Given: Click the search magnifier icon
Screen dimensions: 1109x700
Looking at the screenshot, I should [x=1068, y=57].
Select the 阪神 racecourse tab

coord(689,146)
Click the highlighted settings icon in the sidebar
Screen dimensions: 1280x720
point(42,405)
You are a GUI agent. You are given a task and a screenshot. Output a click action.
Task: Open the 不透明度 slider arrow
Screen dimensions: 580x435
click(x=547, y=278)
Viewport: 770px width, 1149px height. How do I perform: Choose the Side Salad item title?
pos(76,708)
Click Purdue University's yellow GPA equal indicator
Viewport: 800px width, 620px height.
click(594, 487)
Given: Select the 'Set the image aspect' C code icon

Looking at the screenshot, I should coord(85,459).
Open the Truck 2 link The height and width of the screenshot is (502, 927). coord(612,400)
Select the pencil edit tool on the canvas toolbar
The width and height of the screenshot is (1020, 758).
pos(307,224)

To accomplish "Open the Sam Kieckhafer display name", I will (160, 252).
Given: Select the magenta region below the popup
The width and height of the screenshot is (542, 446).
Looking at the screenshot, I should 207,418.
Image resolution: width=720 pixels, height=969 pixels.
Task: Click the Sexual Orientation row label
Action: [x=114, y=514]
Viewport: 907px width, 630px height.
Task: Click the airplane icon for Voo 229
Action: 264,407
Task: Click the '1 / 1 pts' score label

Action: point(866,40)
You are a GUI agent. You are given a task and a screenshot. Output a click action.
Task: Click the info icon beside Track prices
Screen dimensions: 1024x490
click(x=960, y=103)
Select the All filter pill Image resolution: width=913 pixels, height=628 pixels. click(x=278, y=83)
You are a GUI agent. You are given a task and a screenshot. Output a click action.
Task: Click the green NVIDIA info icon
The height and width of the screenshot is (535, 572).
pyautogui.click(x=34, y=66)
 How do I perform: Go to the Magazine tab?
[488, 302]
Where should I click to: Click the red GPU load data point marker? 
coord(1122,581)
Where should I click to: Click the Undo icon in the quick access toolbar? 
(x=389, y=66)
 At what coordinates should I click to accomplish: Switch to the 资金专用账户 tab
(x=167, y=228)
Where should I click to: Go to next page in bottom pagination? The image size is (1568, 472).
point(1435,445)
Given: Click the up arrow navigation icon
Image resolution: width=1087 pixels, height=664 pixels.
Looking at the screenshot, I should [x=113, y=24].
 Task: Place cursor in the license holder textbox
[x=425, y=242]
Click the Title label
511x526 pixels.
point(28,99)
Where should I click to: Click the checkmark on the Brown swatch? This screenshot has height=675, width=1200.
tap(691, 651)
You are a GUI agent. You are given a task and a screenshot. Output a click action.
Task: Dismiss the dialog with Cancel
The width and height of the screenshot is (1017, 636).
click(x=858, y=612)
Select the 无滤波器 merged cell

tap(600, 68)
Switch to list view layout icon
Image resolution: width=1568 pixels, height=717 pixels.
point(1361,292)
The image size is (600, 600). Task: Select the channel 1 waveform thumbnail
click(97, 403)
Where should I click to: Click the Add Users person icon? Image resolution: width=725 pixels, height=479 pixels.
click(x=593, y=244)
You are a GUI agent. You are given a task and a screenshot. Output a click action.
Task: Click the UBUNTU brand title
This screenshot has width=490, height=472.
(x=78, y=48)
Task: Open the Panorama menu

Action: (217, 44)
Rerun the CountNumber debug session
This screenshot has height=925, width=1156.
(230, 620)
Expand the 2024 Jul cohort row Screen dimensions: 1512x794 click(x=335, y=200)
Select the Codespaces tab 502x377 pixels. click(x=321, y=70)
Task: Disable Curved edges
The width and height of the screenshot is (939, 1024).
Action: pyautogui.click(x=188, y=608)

*Prompt*
Retype all of the records above, word for word.

*Result of this exercise*
Given: Click the search magnifier icon
Screen dimensions: 1109x700
Looking at the screenshot, I should [x=1068, y=57].
Select the 阪神 racecourse tab

coord(689,146)
Click the highlighted settings icon in the sidebar
Screen dimensions: 1280x720
point(42,405)
You are a GUI agent. You are given a task and a screenshot. Output a click action.
Task: Open the 不透明度 slider arrow
Screen dimensions: 580x435
click(x=547, y=278)
Viewport: 770px width, 1149px height. How do I perform: Choose the Side Salad item title?
pos(76,708)
Click Purdue University's yellow GPA equal indicator
Viewport: 800px width, 620px height.
click(594, 487)
Given: Select the 'Set the image aspect' C code icon

Looking at the screenshot, I should coord(85,459).
Open the Truck 2 link The height and width of the screenshot is (502, 927). coord(612,400)
Select the pencil edit tool on the canvas toolbar
The width and height of the screenshot is (1020, 758).
pos(307,224)

To accomplish "Open the Sam Kieckhafer display name", I will (160, 252).
Given: Select the magenta region below the popup
The width and height of the screenshot is (542, 446).
Looking at the screenshot, I should 207,418.
Image resolution: width=720 pixels, height=969 pixels.
Task: Click the Sexual Orientation row label
Action: [x=114, y=514]
Viewport: 907px width, 630px height.
Task: Click the airplane icon for Voo 229
Action: 264,407
Task: Click the '1 / 1 pts' score label

Action: point(866,40)
You are a GUI agent. You are given a task and a screenshot. Output a click action.
Task: Click the info icon beside Track prices
Screen dimensions: 1024x490
click(x=960, y=103)
Select the All filter pill Image resolution: width=913 pixels, height=628 pixels. click(x=278, y=83)
You are a GUI agent. You are given a task and a screenshot. Output a click action.
Task: Click the green NVIDIA info icon
The height and width of the screenshot is (535, 572).
pyautogui.click(x=34, y=66)
 How do I perform: Go to the Magazine tab?
[488, 302]
Where should I click to: Click the red GPU load data point marker? 
coord(1122,581)
Where should I click to: Click the Undo icon in the quick access toolbar? 
(x=389, y=66)
 At what coordinates should I click to accomplish: Switch to the 资金专用账户 tab
(x=167, y=228)
Where should I click to: Go to next page in bottom pagination? The image size is (1568, 472).
point(1435,445)
Given: Click the up arrow navigation icon
Image resolution: width=1087 pixels, height=664 pixels.
Looking at the screenshot, I should [x=113, y=24].
 Task: Place cursor in the license holder textbox
[x=425, y=242]
Click the Title label
511x526 pixels.
point(28,99)
Where should I click to: Click the checkmark on the Brown swatch? This screenshot has height=675, width=1200.
tap(691, 651)
You are a GUI agent. You are given a task and a screenshot. Output a click action.
Task: Dismiss the dialog with Cancel
The width and height of the screenshot is (1017, 636).
click(x=858, y=612)
Select the 无滤波器 merged cell

tap(600, 68)
Switch to list view layout icon
Image resolution: width=1568 pixels, height=717 pixels.
point(1361,292)
The image size is (600, 600). Task: Select the channel 1 waveform thumbnail
click(97, 403)
Where should I click to: Click the Add Users person icon? Image resolution: width=725 pixels, height=479 pixels.
click(x=593, y=244)
You are a GUI agent. You are given a task and a screenshot. Output a click action.
Task: Click the UBUNTU brand title
This screenshot has width=490, height=472.
(x=78, y=48)
Task: Open the Panorama menu

Action: (217, 44)
Rerun the CountNumber debug session
This screenshot has height=925, width=1156.
(230, 620)
Expand the 2024 Jul cohort row Screen dimensions: 1512x794 click(x=335, y=200)
Select the Codespaces tab 502x377 pixels. click(x=321, y=70)
Task: Disable Curved edges
The width and height of the screenshot is (939, 1024).
Action: pyautogui.click(x=188, y=608)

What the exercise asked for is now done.